How would you describe Israel’s policy (formally and in practice) regarding its relationship with the Diaspora?

“Jewishness is diasporic (at least since the exodus from Egypt). Here I echo Edmond Jabès view that the Jew is always in exile. The one-time Polish Jew is part of the diaspora whether settling in Brooklyn or Tel Aviv. The idea that Israel provides an end to the diaspora is akin to the worship of the Golden Calf in Exodus. Jews in Israel, just as Jews in American, risk losing their connection to Jewishness when they become entirely assimilated as Israelis or Americans.”

In your opinion, does Israel have an obligation to defend and help Jewish communities in need?

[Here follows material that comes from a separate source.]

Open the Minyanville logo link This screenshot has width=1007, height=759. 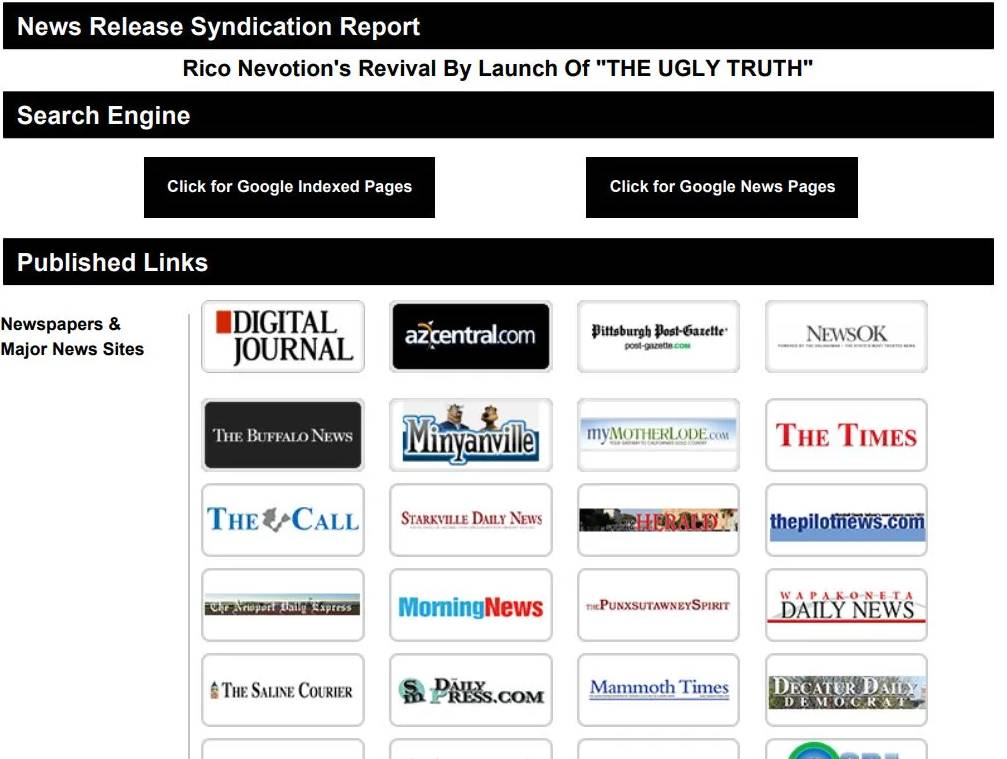click(470, 435)
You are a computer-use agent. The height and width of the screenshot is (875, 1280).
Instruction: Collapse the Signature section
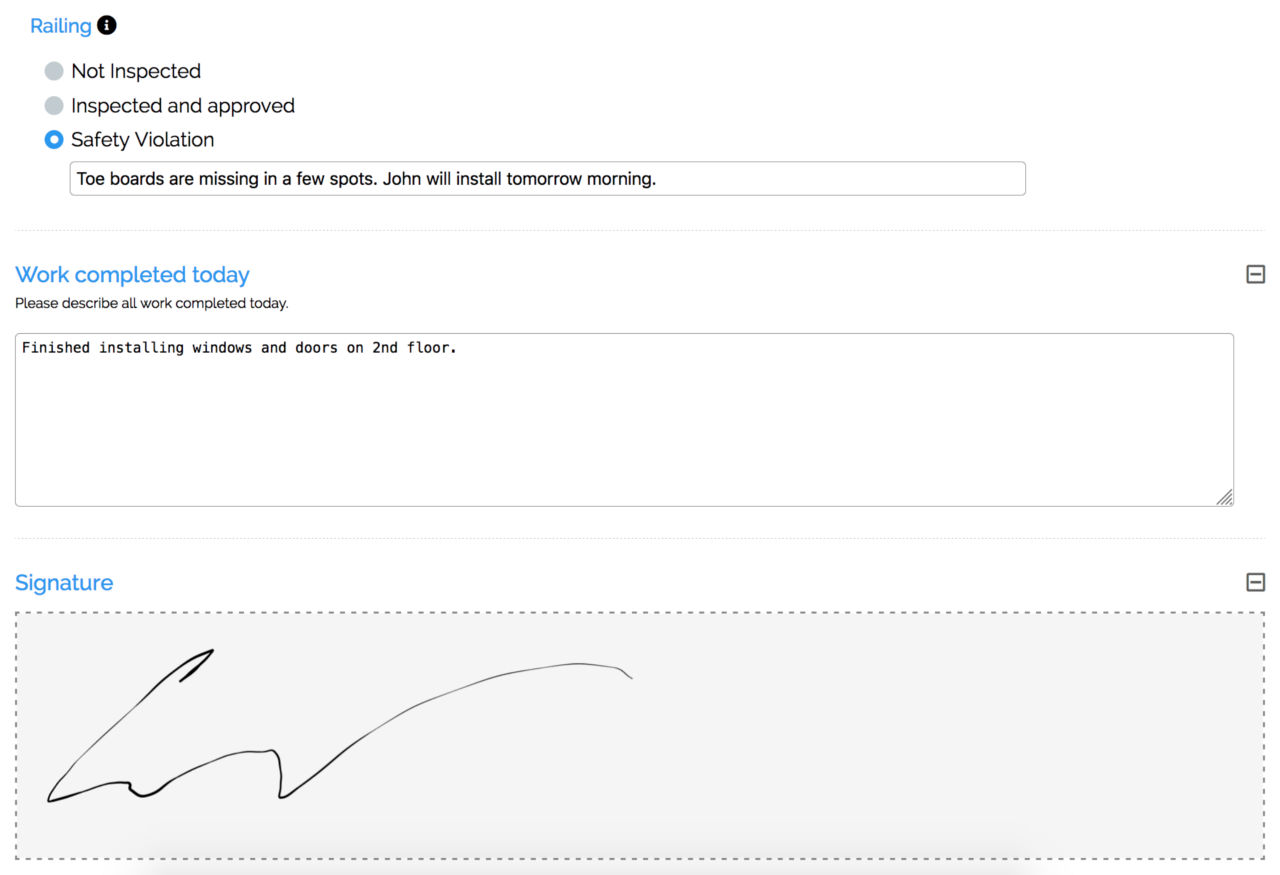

“It is not for me to say what Israel’s obligations are; this is something for Israelis to decide. But, first, it strikes me that Israel, like the United States, has an obligation to help those within its borders, who are in need, regardless of their religion or ethnicity. The U.S. does a poor job of this. For those outside its borders, Israel remains a sanctuary of Jewish refugees and no doubt Jews all over the world feel a need to defend and help other Jews in need or under threat. But Israel also faces a need to defend and help those, including refugees, just beyond its borders. That remains a defining problem, and a defining threat, for the Israeli state. Let me add: I am for secular government, that is, government that bars religion authorities from making laws. I also do not accept that any religious sect defines Jewish identity, which is multiple.”

Have you ever been to Israel?

“Yes.”

If an Israeli tourist should ever come across your hometown, which experience should he/she not miss?

“Radical Poetics and Secular Jewish Practice, ed. Daniel Morris and Stephen Paul Miller (University of Alabama Press, 2010)”.

Anything you would like to add?

I’m an observant Jew. I look closely at the things around me, as if they were foreign.”